Cycle 7 (2018 Deadline)
Application of GIS and geospatial analyssi in understanding charcoal production, supply, and demand in selected sites of Lusaka, Central, Copperbelt, and North-Western provinces of Zambia
PI: Stephen Syampungani (email@example.com; firstname.lastname@example.org), Copperbelt University
U.S. Partner: Andrew Hudak, USDA Forest Service
Dates: November 2018 - October 2020
This project attempts to undertake a detailed value chain analysis of charcoal. The aim is to identify where improvements must be undertaken in order to reduce the impact of charcoal production, supply, and demand. On the production side, the project is designed to generate information on the spatial distribution of above-ground woody biomass suitable for charcoal making, data that is currently lacking but would be highly useful for designing improved forest management practices in the country. For example, it will allow for spotting degrading areas, as well as mapping areas of less-than-expected biomass where biophysical potential for cost-effective management can exist (Paradzayi & Annegram 2012). Mapping biomass stocks has traditionally been done based on maps of vegetation type or land cover, usually estimating the mean value of each thematic class by means of field measurements at sample locations (Castillo-Santiago et al. 2012). This approach has limitations due to subjectivity involved in the delimitation of thematic classes and the estimation of value for a single factor of interest within the same land cover class, which means that the method does not consider variability within the class. This project will also determine charcoal production methods and evaluate their performance. The research team’s emphasis is on looking at current traditional charcoal production methods with a view to improving on them. They will employ numerical simulation techniques for key phenomena occurring in charcoal earth kilns to improve their design and efficiency and achieve better charcoal yields (see Lubaya, 2015). The feasibility of improvements gleaned through simulation of parameters such as orientation of logs and size distribution, kiln dimensions, physical condition of wood, and insulation wall thickness will be the focus of planned field work. The researchers will also deal with consumer options (especially in terms of efficient use of charcoal) or alternatives to charcoal consumption, as these are important if the impact of charcoal demand is to be addressed. Zambia-wide initiatives such as the Peko-Pe stove, Pulumusa, Jiko and Ziko stoves, and the Rocket stove have been in existence since at least the 1980s (Hoel & Formo 2012; Brinkmann & Klingshirn 2005; Barnes et al. 1994) as potential interventions to limit the use of charcoal, but they have not been successful, as evident from low adoption rates.
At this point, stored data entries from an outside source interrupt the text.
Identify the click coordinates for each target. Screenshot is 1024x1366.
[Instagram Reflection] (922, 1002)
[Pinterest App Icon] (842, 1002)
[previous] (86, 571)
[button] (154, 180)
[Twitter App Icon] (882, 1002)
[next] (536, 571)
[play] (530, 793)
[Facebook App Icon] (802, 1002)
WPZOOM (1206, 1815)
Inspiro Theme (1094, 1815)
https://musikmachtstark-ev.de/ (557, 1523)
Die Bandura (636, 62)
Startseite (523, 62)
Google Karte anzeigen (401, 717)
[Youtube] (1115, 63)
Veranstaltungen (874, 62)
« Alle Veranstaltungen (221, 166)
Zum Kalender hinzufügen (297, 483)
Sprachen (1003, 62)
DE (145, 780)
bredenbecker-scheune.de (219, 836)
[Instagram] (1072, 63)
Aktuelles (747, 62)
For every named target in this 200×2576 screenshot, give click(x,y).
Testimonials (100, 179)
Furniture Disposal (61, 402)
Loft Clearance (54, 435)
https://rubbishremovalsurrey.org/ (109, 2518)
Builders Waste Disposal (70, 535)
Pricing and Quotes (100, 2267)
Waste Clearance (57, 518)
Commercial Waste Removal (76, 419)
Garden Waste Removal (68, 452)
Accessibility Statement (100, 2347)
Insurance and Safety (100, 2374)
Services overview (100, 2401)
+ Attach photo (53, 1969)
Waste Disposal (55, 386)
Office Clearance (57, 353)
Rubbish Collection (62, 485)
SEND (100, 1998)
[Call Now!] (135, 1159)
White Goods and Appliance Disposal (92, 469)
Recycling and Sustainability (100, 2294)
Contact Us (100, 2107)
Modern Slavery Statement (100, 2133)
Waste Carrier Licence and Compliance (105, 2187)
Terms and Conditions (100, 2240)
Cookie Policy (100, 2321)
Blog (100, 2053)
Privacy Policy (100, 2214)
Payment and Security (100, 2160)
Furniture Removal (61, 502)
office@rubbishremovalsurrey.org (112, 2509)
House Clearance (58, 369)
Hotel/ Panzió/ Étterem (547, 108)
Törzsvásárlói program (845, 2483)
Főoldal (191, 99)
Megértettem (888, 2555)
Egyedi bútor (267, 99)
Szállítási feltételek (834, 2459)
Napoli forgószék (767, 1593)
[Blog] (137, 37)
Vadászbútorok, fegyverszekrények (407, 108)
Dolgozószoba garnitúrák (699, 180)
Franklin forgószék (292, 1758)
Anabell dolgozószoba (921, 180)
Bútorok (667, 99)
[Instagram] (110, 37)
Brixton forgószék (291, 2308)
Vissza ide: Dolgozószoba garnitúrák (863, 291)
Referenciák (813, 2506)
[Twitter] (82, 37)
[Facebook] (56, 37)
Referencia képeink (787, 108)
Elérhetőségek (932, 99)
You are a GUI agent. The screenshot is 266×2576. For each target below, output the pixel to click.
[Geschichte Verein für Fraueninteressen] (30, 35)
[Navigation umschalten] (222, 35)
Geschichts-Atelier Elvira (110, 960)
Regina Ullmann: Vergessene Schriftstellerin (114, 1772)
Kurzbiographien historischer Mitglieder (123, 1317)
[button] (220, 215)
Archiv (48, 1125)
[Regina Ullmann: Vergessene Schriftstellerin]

This project is expected to contribute towards formulation of appropriate government policies that are required to attract the investments needed to introduce improved charcoal-production technologies at scale, within the overall context of national forest, energy, and land-use planning in Zambia. With charcoal consumption expected to increase in the country in the coming decades, this means charcoal must be integrated into development, energy, land use, and food security strategies. The longer-range impact of the project should promote rural development through greening the charcoal value chain to mitigate climate change and improve local livelihoods. Reducing demands for charcoal due to improved stoves will contribute towards reducing pressure on the forests and woodlands in the country, thereby contributing to environmental sustainability.
Summary of Recent Events
In this reporting period, the PI and his team selected three forest reserves for the proposed project sites namely; Keembe (Central Province), Katanino (Copperbelt Province) and Mbonge (North-Western Province).
One of the project members, Hastings Shamoma, a PhD candidate applied for enrolment with University of Pretoria. He has since been admitted and is currently awaiting study visa approval to enable him travel to South Africa. They decided to enroll him with University of Pretoria because they do not have adequate equipment for GIS and related work. The project also had one female Msc student who is undertaking some studies on regeneration mechanisms various species in charcoal production sites. She has since submitted a conference paper to IUFRO 2019 conference to be held in Brazil. The paper has since been accepted for oral presentation.
The PI reports that they are in close touch with the government agencies (such as Forest Department), USAID staff and some private companies dealing in energy and related business. Forest Department is willing to allow them access to their forests some which are available as demonstration sites. The private companies mostly are those dealing in cock stoves and pellets. These companies are willing to have their cock stoves and pellets tested for efficiency.
In the next 3-6 months, they hope to undertake a number of activities including data collection, purchasing the drone and the lidar camera. Additionally, the PhD candidate will have moved back to Zambia, having undertaken extensive literature review on the subject of biomass assessment. The actual research will start and hope to collect data that will be worthy publishing. The Msc student will have completed her research and therefore they hope to have a developed manuscript for publishing in a reputation journal. They will have
registered a PhD candidate at Copperbelt University. For this package, the Copperbelt University has what it takes to supervise the PhD student. Additionally, they also hope that the Msc student would have made an excellent progress in his work in terms of data collection and write up.